▸ ESTRATTO SELEZIONATO:

......

Salgono a 114 i Comuni, al confine fra Piemonte e Liguria, che il Ministero della Salute ha circoscritto come “zona infetta” dal virus della peste suina africana. Dopo il primo caso scoperto nei giorni scorsi ad Ovada, con il rinvenimento del virus sulla carcassa di un cinghiale ritrovato morto, un altro caso sospetto è sotto esame da parte dell’Istituto Zooprofilattico regionale ed è stato localizzato a circa 30 km dal primo ritrovamento, al confine con la Liguria.
Per questi 114 Comuni, l’assessore regionale alla Sanità, Icardi, chiede l’estensione del divieto di caccia già in vigore per i primi 54 individuati nell’areale del primo ritrovamento ad Ovada.
«E’ stata innalzata al massimo livello di allerta la vigilanza sulle misure di biosicurezza nel settore domestico, con particolare riguardo a tutte le operazioni di trasporto e movimentazione degli animali, di mangimi, prodotti e persone – ha detto l’assessore Icardi – Domani, giovedì, incontreremo le organizzazioni sindacali agricole per fare il punto sugli sviluppi della situazione sanitaria».
Ricordando e ribadendo che si tratta di una malattia che non si trasmette all’uomo e non espone ad alcun rischio sanitario la popolazione, va però detto che è letale per i suini. Non esistono vaccini nè cure e in caso di contagio negli allevamenti, l’unica soluzione è l’abbattimento in massa, con gravissime ripercussioni anche economiche per un indotto che anche in Piemonte è molto sviluppato.

......

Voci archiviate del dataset
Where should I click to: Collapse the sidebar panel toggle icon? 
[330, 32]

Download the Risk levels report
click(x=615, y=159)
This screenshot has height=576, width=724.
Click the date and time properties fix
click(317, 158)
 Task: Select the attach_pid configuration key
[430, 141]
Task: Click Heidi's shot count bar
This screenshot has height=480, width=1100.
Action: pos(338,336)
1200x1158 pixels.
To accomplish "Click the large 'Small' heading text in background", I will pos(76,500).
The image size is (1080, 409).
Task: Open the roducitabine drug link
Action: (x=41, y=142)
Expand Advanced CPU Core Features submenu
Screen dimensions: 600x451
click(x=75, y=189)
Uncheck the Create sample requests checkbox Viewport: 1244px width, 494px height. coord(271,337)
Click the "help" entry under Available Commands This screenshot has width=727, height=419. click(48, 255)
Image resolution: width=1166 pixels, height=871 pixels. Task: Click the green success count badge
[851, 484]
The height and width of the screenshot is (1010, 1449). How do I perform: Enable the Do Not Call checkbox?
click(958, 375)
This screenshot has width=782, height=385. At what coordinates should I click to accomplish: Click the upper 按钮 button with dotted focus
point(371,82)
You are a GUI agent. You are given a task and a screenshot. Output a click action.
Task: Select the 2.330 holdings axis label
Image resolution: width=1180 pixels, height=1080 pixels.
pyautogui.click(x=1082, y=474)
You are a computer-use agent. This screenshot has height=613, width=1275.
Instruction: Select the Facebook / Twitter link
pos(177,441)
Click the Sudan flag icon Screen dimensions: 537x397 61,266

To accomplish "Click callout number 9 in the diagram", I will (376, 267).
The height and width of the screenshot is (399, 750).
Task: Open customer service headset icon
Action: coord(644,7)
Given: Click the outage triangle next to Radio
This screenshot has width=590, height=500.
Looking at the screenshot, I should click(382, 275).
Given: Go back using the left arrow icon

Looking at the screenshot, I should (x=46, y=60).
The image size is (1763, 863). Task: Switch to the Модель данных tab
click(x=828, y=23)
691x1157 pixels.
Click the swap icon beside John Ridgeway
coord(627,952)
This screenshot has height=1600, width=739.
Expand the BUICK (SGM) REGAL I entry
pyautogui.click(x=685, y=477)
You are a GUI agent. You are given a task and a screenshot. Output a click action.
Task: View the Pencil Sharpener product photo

......

▸ COSA FARE:
[1] Riscrivi tutto ciò che va da "Salgono a 114" fino a "ritrovamento ad Ovada." nel testo sulla peste suina africana, mettendo "municipi" al posto di "Comuni".
[2] Prosegui il testo sulla peste suina africana dopo la sua ultima frase.

▸ ELENCO RISPOSTE:
[1]
Salgono a 114 i municipi, al confine fra Piemonte e Liguria, che il Ministero della Salute ha circoscritto come “zona infetta” dal virus della peste suina africana. Dopo il primo caso scoperto nei giorni scorsi ad Ovada, con il rinvenimento del virus sulla carcassa di un cinghiale ritrovato morto, un altro caso sospetto è sotto esame da parte dell’Istituto Zooprofilattico regionale ed è stato localizzato a circa 30 km dal primo ritrovamento, al confine con la Liguria.
Per questi 114 municipi, l’assessore regionale alla Sanità, Icardi, chiede l’estensione del divieto di caccia già in vigore per i primi 54 individuati nell’areale del primo ritrovamento ad Ovada.

[2]
Anche carabinieri forestali e Protezione Civile sono stati coinvolti nella vigilanza del territorio in cui sono stati rinvenuti i due casi (uno accertato, l’altro fortemente sospetto). «Nel corso del fine settimane l’Asl di Alessandria ha già individuato a Novi Ligure il primo deposito per le carcasse dei capi rinvenuti – ha affermato l’assessore Icardi in risposta ad un’interrogazione del consigliere regionale Carlo Riva Vercellotti – e lunedì scorso è stato collocato un contaniner refrigerato per lo stoccaggio provvisorio in attesa di smaltimento».
Il consigliere Riva Vercellotti ha proposto l’istituzione di una unità di crisi che comprenda anche un veterinario per ogni singola azienda sanitaria regionale per avere una costante informazione sulla situazione.
E il caso che sta preoccupando non solo gli allevatori di suini piemontesi, ma quelli di tutta Italia che temono il dilagare del virus finisce anche in Senato con un’interrogazione del senatore Mino Taricco il quale4 solecita il Ministro delle Politiche Agricole a valutare la necessità di un decreto che ricomprenda soluzioni sia per arginare la diffusione della peste suina ma, soprattutto per abbassare la pressione della presenza di fauna selvatica la quale, come dimostrato dal caso piemontese, è vettore di contagio.